We’re so lucky at NeighborWorks Blackstone River Valley to have a Board of Directors comprised of hardworking, committed team-players who work tirelessly at our mission of building affordable housing and enriching community life.
In this series, you’ll get to know the people behind the NeighborWorks Blackstone River Valley Board.
Let’s get to know current board member, Nancy Paradee.
Tell us about yourself.
Hello! My name is Nancy Paradee. While I had always planned to be a teacher in a low income neighborhood, fresh out of college I took a job in the Vermont Employment Training Office, and my supervisor was a model of activism, client-centeredness and independent thinking. With that as my foundation and inspiration, I began a journey in community services that took me to two coasts and lasted 45 years. There were many learning experiences along the way, and I finally realized that social work on an organizational level was my career match. I moved to Seattle to get my Masters in Social Work at UW, and took a position administering youth employment programs for the City of Seattle. When my family returned East, I managed a program providing vocational services to persons with developmental disabilities and persons with severe and persistent mental illness.

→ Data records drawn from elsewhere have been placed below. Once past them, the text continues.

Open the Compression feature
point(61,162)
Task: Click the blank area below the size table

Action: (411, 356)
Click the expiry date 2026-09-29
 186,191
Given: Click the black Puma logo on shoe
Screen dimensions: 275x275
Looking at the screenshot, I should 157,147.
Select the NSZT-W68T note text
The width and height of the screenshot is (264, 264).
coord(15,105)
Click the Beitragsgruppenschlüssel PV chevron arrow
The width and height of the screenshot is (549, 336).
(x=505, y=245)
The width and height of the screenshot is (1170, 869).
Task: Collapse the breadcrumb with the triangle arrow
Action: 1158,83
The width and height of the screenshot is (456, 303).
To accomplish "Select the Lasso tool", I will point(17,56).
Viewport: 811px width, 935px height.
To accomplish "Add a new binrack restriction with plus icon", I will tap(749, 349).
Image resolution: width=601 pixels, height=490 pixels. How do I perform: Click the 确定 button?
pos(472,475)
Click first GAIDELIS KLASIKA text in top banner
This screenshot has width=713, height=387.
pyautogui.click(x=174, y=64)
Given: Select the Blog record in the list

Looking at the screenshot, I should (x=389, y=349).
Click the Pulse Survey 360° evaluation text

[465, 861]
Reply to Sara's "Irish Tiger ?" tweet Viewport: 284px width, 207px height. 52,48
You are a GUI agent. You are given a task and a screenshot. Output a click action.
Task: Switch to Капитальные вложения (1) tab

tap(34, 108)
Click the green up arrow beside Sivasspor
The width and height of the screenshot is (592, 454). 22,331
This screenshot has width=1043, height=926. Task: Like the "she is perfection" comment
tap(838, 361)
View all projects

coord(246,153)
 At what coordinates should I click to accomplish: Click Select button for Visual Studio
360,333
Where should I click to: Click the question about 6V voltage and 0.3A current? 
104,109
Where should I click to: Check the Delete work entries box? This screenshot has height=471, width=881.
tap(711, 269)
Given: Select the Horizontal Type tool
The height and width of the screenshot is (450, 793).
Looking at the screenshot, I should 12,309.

These experiences prepared me for what was my dream job of managing a small agency in a low income neighborhood. So in 1991, I became the director of the Woonsocket Shelter Community Action Program, and my office was located in the Sayles Street Shelter that continues to serve the community to this day. That’s how I met Joe Garlick. That little agency eventually became part of Community Care Alliance, where I managed housing and homeless services, basic needs services, employment training and the youth center until I retired in 2020.
My personal life is made very rich by my children and grandchildren. My daughter became the talented teacher that I wasn’t, and my son got his start in the construction project management business as a result of his internship at NWBRV. (Thank you, Joe!) My four grandchildren light up my life, but I am also an avid amateur photographer and gardener. And I am still active in the community through St. James Episcopal Church. I will always be a Woonsocket advocate!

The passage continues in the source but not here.